There is also a pertinent and interesting opinion in the Bucks County matter of Rieffel v. Darlington, 18 D. & C. 2d 74, wherein it was held that “A court of common pleas, sitting in equity, is without jurisdiction to adjudicate and enforce a family settlement providing for the distribution of the estate of a decedent, since section 301 of the Orphans’ Court Act of August 10, 1951, ... vests exclusive jurisdiction over the administration and distribution of decedents’ estates in the orphans’ court and thereby provides an adequate remedy at law”.
At page 78, the court said: “. . . the defendant is also correct that the within proceedings in equity will not lie because of the adequacy of plaintiffs’ remedy at law, in this case through the procedures available in orphans’ court. Absolutely no legally recognizable reason exists for the unnecessary duplication of proceedings”.
After careful consideration of the admitted facts in the issue presently before us, we are obliged to hold that Dr. Bacon released absolutely and completely his claim for the said sum of $1,000, which was inadvertently awarded to him in the adjudication and, therefore, is not entitled to receive said award.
Order
■ And now, to wit, July 13, 1965, for the reasons set forth, it is hereby ordered, adjudged and decreed:
1. The adjudication, dated July 3, 1963, be and the same is hereby amended by eliminating the fourth *78paragraph on the third and last page thereof, and expunged from the said adjudication;
2. And further, in lieu of said deleted paragraph, there shall he inserted, to wit:
“As a result of the written instrument admittedly signed and executed by Dr. Harry E. Bacon wherein he withdrew his claim against the said Estate of Julius DeAngelus for a consideration agreeable to himself, the said Dr. Harry E. Bacon is not entitled to receive any award in the distribution of any assets of this Estate”.

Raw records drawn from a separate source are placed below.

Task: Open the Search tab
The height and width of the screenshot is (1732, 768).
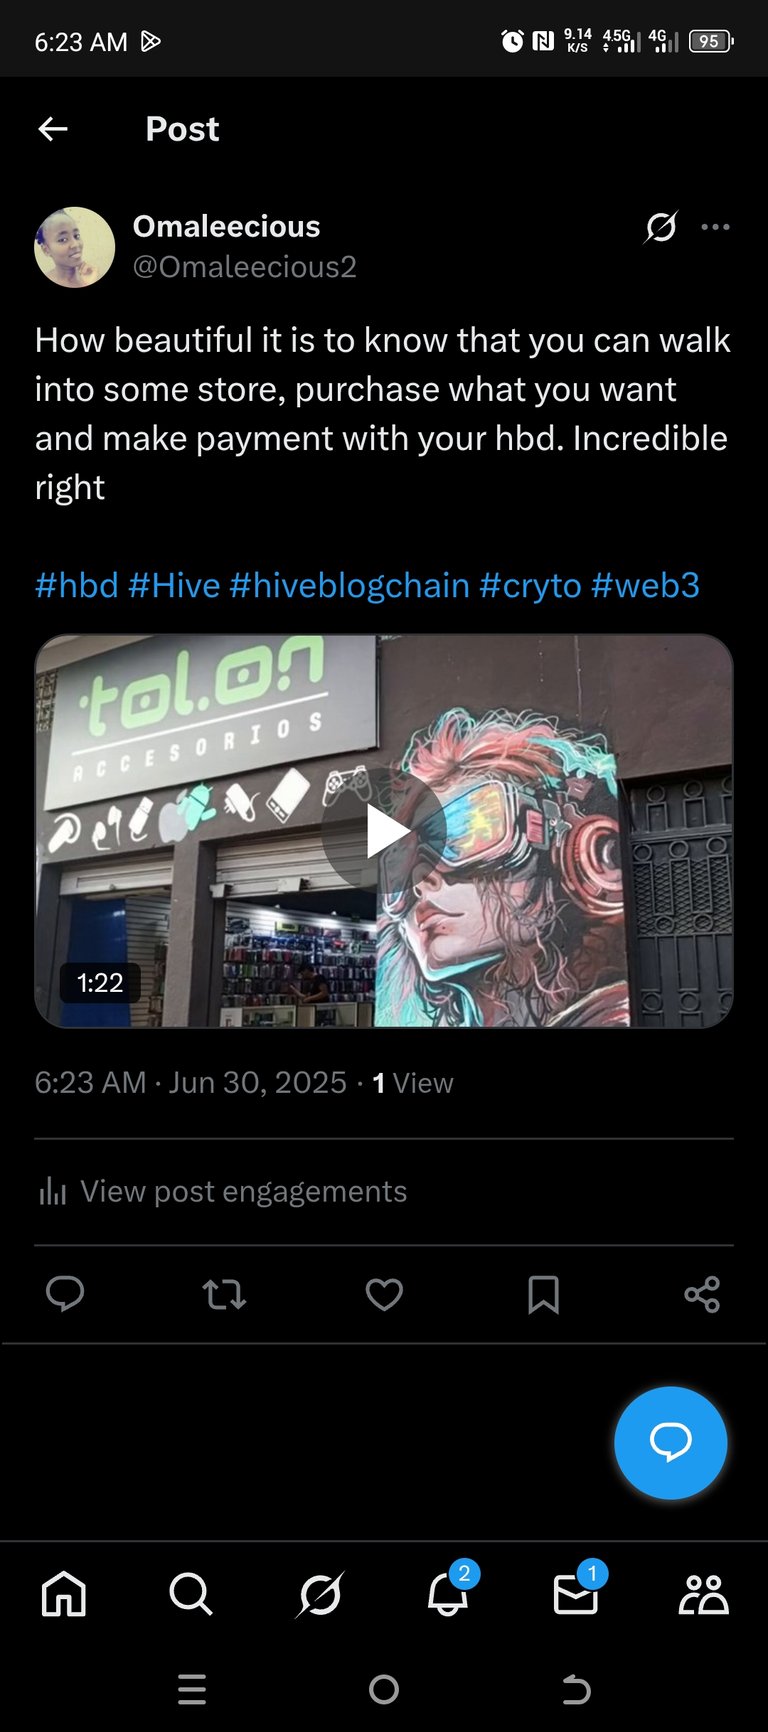Action: tap(191, 1594)
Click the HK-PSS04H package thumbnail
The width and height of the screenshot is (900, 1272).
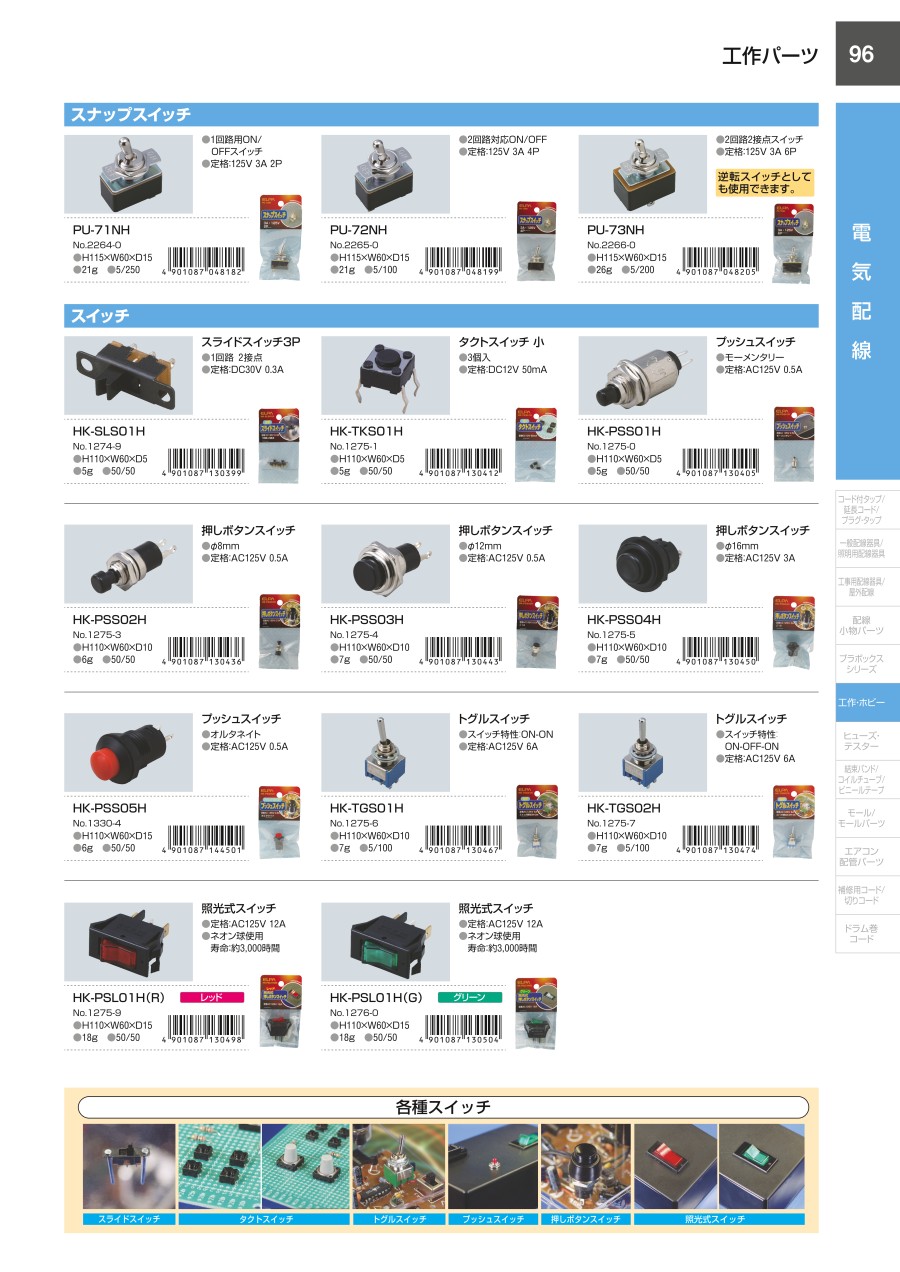(793, 631)
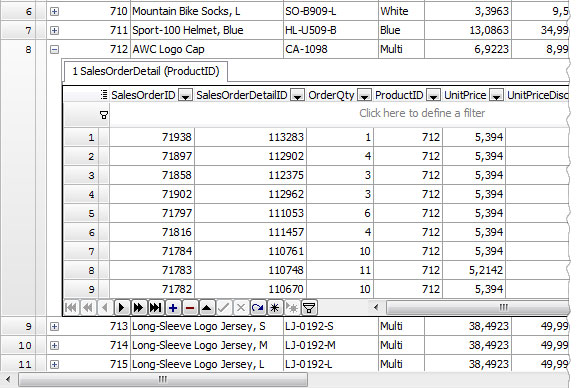Expand the Sport-100 Helmet, Blue row

[54, 30]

3. In all other respects the said adjudication, dated July 3, 1963, shall remain in full force and effect.
Final Order and Decree
On July 13, 1965, this court filed an opinion and order in the above-entitled matter, reciting the controversy involving a claim of one Dr. Harry E. Bacon against the estate of decedent as therein described. This court held, in said opinion, that Dr. Bacon had released absolutely and completely his claim for the sum of $1,000, which was inadvertently awarded to him in the original adjudication.
Accordingly, a final order dated July 13, 1965, was made, by which the adjudication dated July 3, 1963, was amended, which eliminated a portion of the fourth paragraph thereof, and in lieu thereof provided a substitute paragraph therefor.
Thereupon, on July 26, 1965, exceptions were filed on behalf of Dr. Bacon, claiming error by the court in amending the adjudication of July 3, 1963, by eliminating the fourth paragraph on the third and last page thereof, and by expunging the same from the said adjudication.
Argument in open court by counsel for the parties was held on September 30, 1965, and briefs were submitted.
*79The court has given very careful consideration of the able arguments and briefs of counsel. As a result thereof, the court is of the opinion that the opinion and order filed July 21, 1965, shall be sustained for the reasons set forth in the opinion attached to the said order; therefore, the exceptions to the adjudication as amended, which have been filed on behalf of Dr. Harry E. Bacon, be and the same are hereby dismissed; the adjudication as finally amended as above set forth shall remain in full force and effect.
An exception is hereby granted to the exceptant, Harry E. Bacon.
Done this seventh day of October, 1965.